3)That rally will fail in the fall of 2002 and beging another 2 year cycle down to new lows. This will be a result of the deflation from the excessive corporate and consumer debt being unwound. The fed inflationary forces will just stall the inevitable until this time.
Their work suggests that the Nazdaq will follow a similar path to the gold chart from 1980 on. There will be major tradeable rallies but the buy and hold investor will lose money if they stay invested for the next 10 years. ----------------------------- Of course there is no way to predict the future but their work certainly makes sense to me. If you look at long range charts of the S&P especially, it is easy to envision a rally in 2002 resulting in an enormous double top. It is also reasonable to assume that the market will stall because this DEBT SITUATION makes growth unsustainable, even with an inflationary fed working to forstall the inevitable. ---------- For the short term, in my view we are not set up to rally much higher. When this rally fails, it will set up the Oct-Feb cycle lows. There are several factors which I see as capping the rally before everyone expects it to stop.
1)The fact that many many investors/analysts etc are calling for a rally up to 2800-3000 on the Naz. Very few now consider the possibility of lower markets in the next few months. The market usually does what is least expected.
2)High 70% equity allocation models and Low mutual fund cash reserves mean insufficient buying power for a major move. The money is already in the market. Few believe this but the numbers don't lie.
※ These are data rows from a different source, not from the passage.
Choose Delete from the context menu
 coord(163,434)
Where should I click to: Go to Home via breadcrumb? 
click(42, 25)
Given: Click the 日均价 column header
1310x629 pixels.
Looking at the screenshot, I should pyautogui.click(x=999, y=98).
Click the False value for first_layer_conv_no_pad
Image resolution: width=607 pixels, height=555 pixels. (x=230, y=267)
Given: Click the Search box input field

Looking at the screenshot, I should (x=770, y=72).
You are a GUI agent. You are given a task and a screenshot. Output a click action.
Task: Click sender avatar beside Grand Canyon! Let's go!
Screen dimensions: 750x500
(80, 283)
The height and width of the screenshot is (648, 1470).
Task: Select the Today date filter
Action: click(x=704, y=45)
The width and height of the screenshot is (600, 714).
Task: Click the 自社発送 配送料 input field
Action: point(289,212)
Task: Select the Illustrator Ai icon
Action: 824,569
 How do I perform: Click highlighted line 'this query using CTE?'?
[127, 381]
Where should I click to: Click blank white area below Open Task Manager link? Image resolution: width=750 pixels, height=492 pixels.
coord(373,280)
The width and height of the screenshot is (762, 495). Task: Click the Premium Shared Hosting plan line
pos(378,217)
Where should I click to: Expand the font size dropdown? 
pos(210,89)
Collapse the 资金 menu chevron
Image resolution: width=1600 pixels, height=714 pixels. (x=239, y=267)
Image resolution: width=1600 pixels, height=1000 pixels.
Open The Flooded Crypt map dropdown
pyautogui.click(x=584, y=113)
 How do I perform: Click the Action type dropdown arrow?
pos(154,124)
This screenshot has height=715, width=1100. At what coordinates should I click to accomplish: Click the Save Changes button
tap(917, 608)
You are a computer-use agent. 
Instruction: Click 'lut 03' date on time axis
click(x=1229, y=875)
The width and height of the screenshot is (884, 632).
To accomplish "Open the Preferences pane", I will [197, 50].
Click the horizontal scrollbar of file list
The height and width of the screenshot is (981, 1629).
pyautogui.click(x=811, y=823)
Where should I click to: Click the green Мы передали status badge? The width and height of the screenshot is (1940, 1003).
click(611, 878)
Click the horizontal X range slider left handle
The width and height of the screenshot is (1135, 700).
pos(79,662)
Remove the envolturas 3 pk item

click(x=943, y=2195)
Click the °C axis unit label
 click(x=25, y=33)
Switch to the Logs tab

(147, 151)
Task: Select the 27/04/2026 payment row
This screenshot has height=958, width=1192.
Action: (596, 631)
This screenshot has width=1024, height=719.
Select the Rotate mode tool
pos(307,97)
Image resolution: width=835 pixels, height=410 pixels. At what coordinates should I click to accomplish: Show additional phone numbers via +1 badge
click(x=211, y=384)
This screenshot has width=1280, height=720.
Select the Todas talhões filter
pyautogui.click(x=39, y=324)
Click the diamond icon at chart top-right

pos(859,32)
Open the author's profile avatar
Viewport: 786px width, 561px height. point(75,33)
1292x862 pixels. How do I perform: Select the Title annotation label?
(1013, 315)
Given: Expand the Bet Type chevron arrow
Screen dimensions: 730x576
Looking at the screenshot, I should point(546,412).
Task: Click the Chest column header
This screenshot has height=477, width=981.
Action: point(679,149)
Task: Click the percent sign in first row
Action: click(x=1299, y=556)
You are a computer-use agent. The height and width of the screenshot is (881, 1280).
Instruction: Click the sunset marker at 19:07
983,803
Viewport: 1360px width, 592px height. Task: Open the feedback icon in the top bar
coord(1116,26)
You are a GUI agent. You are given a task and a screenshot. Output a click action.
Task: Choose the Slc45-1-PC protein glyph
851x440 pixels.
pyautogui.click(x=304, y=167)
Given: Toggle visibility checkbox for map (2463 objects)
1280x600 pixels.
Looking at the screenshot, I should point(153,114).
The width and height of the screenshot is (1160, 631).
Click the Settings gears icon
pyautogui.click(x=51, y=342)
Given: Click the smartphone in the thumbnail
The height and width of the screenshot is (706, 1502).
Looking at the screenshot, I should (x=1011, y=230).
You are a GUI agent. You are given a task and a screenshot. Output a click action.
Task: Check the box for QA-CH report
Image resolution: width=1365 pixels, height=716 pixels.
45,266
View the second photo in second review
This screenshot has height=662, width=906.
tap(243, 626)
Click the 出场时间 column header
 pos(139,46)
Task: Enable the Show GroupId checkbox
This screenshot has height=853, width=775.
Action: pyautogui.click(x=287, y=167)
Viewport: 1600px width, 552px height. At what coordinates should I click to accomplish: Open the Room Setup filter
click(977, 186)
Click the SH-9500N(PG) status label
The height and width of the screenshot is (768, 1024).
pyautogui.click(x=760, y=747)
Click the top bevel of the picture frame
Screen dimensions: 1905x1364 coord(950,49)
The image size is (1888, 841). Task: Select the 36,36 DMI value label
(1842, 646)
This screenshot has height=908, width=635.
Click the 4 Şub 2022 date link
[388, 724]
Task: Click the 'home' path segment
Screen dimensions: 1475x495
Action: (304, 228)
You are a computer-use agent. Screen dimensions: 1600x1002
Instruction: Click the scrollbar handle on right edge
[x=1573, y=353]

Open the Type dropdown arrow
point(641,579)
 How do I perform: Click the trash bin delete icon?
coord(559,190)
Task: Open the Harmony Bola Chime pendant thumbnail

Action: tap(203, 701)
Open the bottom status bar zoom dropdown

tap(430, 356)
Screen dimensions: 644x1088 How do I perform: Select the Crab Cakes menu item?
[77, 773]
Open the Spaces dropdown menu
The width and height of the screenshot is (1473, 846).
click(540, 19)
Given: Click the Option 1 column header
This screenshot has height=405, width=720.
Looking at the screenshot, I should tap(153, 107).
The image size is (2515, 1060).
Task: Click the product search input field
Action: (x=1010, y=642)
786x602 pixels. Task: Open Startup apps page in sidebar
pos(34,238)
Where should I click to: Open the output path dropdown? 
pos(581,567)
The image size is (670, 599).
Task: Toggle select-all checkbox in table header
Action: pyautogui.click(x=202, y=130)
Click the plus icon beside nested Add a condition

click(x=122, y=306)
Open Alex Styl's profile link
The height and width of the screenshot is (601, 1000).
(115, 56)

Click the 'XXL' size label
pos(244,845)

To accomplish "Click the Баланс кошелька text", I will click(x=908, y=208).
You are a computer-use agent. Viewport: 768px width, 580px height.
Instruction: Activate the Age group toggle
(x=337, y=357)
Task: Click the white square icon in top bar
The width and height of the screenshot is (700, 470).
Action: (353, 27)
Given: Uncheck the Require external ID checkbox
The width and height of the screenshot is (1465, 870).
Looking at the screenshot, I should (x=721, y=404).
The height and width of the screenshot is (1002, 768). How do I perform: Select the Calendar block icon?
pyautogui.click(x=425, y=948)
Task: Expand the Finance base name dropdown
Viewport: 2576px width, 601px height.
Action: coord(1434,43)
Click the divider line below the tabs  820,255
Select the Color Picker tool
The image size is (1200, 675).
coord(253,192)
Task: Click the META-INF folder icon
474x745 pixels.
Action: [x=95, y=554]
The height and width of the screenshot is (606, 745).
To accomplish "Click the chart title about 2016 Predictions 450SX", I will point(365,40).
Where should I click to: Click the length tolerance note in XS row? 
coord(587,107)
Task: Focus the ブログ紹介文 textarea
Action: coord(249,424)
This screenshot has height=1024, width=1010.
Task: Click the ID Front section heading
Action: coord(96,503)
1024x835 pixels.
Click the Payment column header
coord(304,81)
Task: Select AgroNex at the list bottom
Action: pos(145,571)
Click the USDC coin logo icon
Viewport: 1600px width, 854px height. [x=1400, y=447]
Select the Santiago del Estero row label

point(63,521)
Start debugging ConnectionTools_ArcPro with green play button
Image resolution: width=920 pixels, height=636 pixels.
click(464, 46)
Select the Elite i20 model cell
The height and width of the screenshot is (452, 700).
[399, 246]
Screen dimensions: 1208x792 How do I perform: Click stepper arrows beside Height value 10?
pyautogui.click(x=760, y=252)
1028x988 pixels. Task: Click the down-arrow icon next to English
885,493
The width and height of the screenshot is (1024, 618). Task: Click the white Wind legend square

3)Sentiment indicators are not set up correctly for a major rally. Bullishness is still too high. Put/calls fall off a cliff on any rally. Vix..
Vix is just over 22. Tops, even in bull markets, usually happen when vix dips sub twenty and are signalled when vix again goes north of 20. We are in a bear market which makes current levels flash even a louder warning. There is also bullish divergence set up on Vix's chart. Macd is set up to put in a much higher bottom if and when vix goes sub 20. This will be a major bullish signal for vix and major bearish signal for the markets.
stockcharts.com[h,a]dfolyimy[dd][pb50!b200][ vc60][iUb10!Le12,26,9!Lc20!Lf]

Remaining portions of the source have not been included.